Tipp 103: Verlassen sie sich nicht blindlings auf den Steuerberater
Hinterfragen Sie die Arbeit des Steuerberaters. In vielen Fällen findet nicht immer Steuer“beratung“ statt. Es werden häufig Belege gebucht und auf Basis dieser abgerechnet und das war´s dann schon. Häufig fallen lokale Förderungen, Steuervorteile (Freibeträge etc.) generell unter dem Teppich. Ich Mai des darauffolgenden Jahres ist es dann meist zu spät für den Kunden wohlgemerkt. Man kann sich dadurch viel Ärger und auch Geld ersparen. Der Steuerberater ist der beste Freund des Freiberuflers.

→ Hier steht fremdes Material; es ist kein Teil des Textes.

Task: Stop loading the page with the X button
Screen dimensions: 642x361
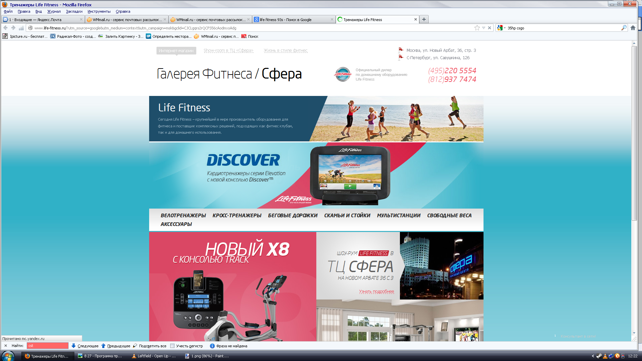Action: [490, 28]
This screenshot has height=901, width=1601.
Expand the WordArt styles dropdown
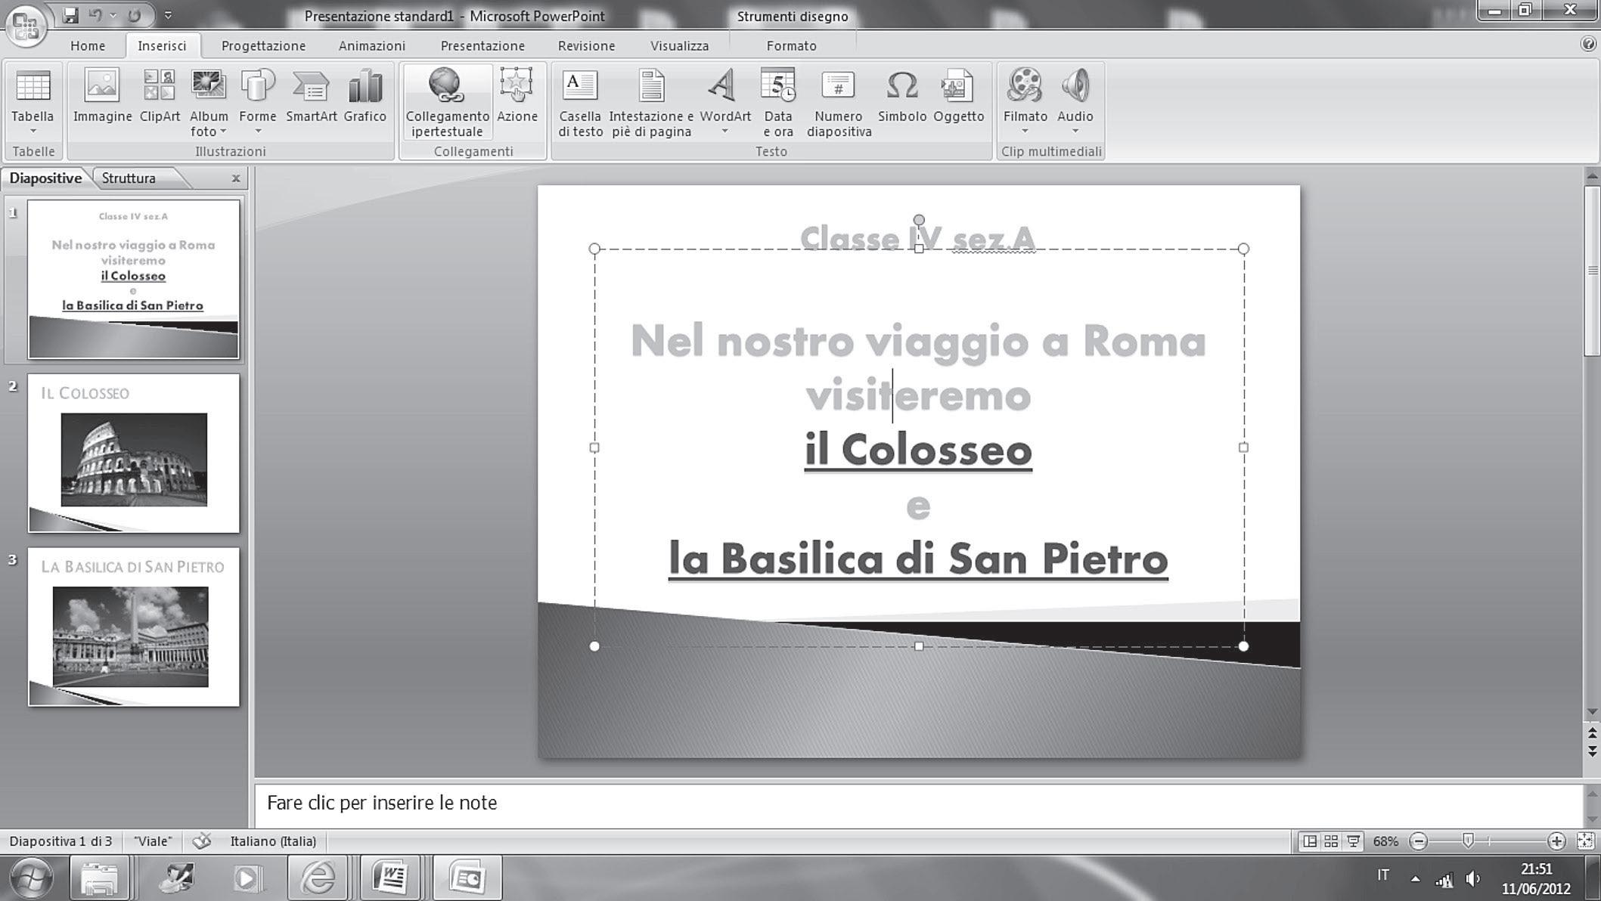(724, 132)
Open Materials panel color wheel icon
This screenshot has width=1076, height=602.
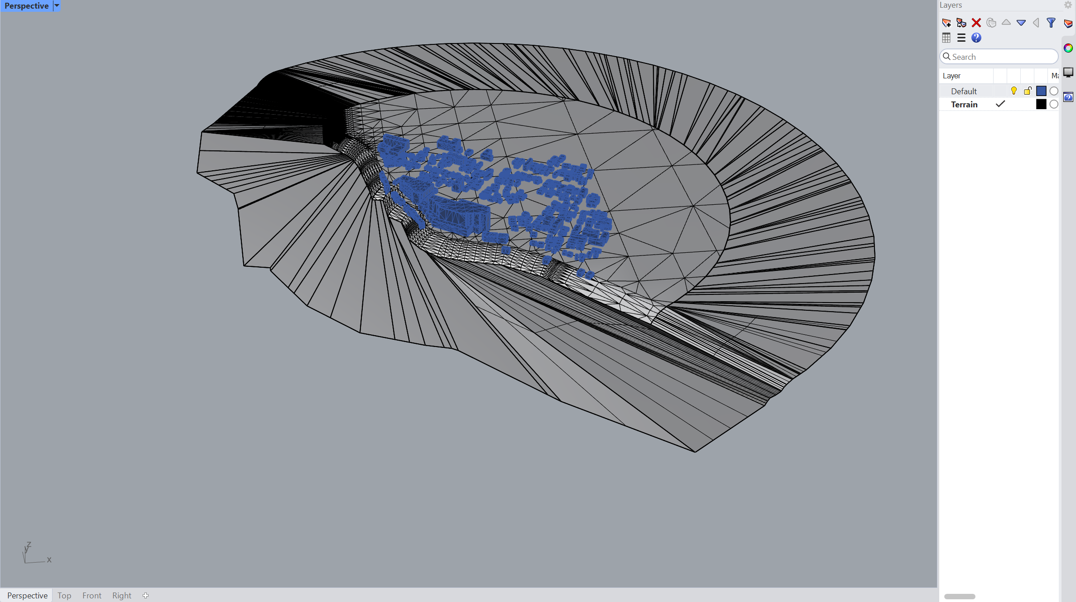1068,48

Sollten Sie Bedenken gegenüber den Leistungen haben, tauschen Sie ihn aus und zwar ohne zu zögern. Es kann einem sehr viel Freude am Akquirieren vergehen, wenn man das schön verdiente Geld auf plumpe Weise versenkt.

Tipp 104: Managen Sie soweit möglich ihre Finanzen bzw. FIBU selbst
Ich rate jedem davon ab, die Buchhaltungsaufgaben komplett aus der Hand zu geben. Sprich die Buchhaltung in einer monatlichen Schuhschachtel dem Steuerberater zu übergeben. Dieser kennt weder ihre Spesen der letzten Reisen, etc. Er kann die maximal logisch ordnen und verbuchen, wobei dies oft falsch ist. Mein Rat dazu ist, die Belege sauber vorzubereiten die Einnahmen-Ausgaben-Rechnung oder das Kassabuch selbst schreiben. Den Rest kann der Steuerberater selbst verbuchen. Man sollte sich damit nicht zeitlich belasten. Weiters ist mindestens monatliche eine Vorschaurechnung zu machen (Umsatz, Cash etc.)

Wie wahr, wie wahr! Viel Erfolg bei der Akquise auch im Jahre 2011!